*Activity*
Take the line containing "Instruction: Click the Modified" as the first and the last line of the records below as the end, and please set down only what lies between them exactly, both ends included.

*Supplied information*
■ ■ ■ ■ ■ ■ ■
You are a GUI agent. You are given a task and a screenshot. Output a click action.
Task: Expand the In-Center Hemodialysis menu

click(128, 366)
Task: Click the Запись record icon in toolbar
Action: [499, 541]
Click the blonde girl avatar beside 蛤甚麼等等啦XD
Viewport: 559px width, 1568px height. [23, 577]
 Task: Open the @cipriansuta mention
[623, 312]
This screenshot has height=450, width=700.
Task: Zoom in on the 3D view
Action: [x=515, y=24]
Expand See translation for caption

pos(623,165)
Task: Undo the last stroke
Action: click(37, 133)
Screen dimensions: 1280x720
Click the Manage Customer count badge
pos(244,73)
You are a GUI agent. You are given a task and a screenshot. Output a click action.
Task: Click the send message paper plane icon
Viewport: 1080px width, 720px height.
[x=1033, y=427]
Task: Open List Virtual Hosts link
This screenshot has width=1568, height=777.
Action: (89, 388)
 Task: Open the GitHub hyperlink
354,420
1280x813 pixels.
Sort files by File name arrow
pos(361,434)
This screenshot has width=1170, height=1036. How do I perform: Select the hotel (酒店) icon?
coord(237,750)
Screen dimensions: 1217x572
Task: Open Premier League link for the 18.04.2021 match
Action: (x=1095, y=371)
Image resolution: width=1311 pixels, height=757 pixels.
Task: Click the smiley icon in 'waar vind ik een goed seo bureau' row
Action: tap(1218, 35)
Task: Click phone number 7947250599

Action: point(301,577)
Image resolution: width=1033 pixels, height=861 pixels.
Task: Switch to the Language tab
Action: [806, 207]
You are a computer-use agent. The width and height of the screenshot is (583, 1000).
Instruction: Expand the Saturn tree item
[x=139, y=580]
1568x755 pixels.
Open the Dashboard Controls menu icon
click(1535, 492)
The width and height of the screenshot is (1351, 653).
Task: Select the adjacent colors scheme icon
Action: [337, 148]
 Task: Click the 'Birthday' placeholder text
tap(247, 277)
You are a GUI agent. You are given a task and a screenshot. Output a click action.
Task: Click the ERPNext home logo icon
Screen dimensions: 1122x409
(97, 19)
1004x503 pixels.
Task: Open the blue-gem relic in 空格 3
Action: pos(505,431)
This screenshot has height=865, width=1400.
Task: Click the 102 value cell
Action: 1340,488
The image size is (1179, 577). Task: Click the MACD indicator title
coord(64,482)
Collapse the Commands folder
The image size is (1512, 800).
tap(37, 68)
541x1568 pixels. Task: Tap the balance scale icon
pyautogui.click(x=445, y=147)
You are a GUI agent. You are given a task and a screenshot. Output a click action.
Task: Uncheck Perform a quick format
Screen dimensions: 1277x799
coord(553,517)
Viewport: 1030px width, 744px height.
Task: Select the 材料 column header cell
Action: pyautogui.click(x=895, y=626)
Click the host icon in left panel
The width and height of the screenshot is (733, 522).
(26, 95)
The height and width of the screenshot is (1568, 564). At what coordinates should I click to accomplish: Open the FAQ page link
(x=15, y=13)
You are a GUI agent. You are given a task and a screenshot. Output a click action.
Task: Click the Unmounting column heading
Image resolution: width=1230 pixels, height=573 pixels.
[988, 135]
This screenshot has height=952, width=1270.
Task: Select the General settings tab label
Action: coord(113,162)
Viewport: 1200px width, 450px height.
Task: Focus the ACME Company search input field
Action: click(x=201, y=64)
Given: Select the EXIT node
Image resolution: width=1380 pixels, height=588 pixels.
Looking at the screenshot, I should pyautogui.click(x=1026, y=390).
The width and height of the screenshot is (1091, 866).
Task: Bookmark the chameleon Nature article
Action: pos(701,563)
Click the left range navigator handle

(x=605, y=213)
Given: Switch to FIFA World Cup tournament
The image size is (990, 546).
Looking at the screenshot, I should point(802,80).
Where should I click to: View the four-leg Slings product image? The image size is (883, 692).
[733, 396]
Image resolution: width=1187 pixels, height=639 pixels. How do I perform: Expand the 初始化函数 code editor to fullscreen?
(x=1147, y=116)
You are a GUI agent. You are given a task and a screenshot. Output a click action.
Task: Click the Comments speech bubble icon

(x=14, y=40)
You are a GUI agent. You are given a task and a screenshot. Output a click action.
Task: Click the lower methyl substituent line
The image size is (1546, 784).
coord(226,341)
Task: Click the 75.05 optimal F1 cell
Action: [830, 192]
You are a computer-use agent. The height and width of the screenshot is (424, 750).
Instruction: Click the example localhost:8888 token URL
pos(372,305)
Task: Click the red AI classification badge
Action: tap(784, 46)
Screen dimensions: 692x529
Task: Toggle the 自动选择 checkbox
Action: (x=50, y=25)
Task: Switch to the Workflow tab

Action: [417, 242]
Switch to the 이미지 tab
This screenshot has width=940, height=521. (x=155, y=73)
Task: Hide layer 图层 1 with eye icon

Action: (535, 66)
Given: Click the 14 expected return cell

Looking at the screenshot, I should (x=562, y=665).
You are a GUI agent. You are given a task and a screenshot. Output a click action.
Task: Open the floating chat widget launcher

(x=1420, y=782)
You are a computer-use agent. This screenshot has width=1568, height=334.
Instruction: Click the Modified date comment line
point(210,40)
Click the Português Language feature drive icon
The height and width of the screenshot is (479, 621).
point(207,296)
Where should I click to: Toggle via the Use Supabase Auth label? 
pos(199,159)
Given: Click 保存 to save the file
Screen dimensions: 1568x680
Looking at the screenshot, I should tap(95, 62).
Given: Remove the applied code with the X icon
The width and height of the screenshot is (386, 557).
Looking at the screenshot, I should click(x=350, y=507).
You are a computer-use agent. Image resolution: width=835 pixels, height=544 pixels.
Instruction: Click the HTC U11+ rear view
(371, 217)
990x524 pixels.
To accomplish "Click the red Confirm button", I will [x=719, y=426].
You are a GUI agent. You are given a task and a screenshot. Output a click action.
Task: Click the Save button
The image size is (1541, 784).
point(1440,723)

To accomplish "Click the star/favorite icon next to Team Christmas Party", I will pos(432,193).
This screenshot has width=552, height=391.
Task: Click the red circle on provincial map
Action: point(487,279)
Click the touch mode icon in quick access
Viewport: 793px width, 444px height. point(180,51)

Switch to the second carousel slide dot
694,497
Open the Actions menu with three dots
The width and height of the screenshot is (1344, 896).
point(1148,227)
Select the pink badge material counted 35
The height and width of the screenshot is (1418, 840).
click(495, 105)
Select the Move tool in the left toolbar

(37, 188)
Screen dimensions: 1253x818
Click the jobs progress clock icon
■ ■ ■ ■ ■ ■ ■
*Task output*
Instruction: Click the Modified date comment line
point(210,40)
Click the Português Language feature drive icon
The height and width of the screenshot is (479, 621).
point(207,296)
Where should I click to: Toggle via the Use Supabase Auth label? 
pos(199,159)
Given: Click 保存 to save the file
Screen dimensions: 1568x680
Looking at the screenshot, I should tap(95, 62).
Given: Remove the applied code with the X icon
The width and height of the screenshot is (386, 557).
Looking at the screenshot, I should click(x=350, y=507).
You are a computer-use agent. Image resolution: width=835 pixels, height=544 pixels.
Instruction: Click the HTC U11+ rear view
(371, 217)
990x524 pixels.
To accomplish "Click the red Confirm button", I will [x=719, y=426].
You are a GUI agent. You are given a task and a screenshot. Output a click action.
Task: Click the Save button
The image size is (1541, 784).
point(1440,723)

To accomplish "Click the star/favorite icon next to Team Christmas Party", I will pos(432,193).
This screenshot has width=552, height=391.
Task: Click the red circle on provincial map
Action: point(487,279)
Click the touch mode icon in quick access
Viewport: 793px width, 444px height. point(180,51)

Switch to the second carousel slide dot
694,497
Open the Actions menu with three dots
The width and height of the screenshot is (1344, 896).
point(1148,227)
Select the pink badge material counted 35
The height and width of the screenshot is (1418, 840).
click(495, 105)
Select the Move tool in the left toolbar

(37, 188)
Screen dimensions: 1253x818
Click the jobs progress clock icon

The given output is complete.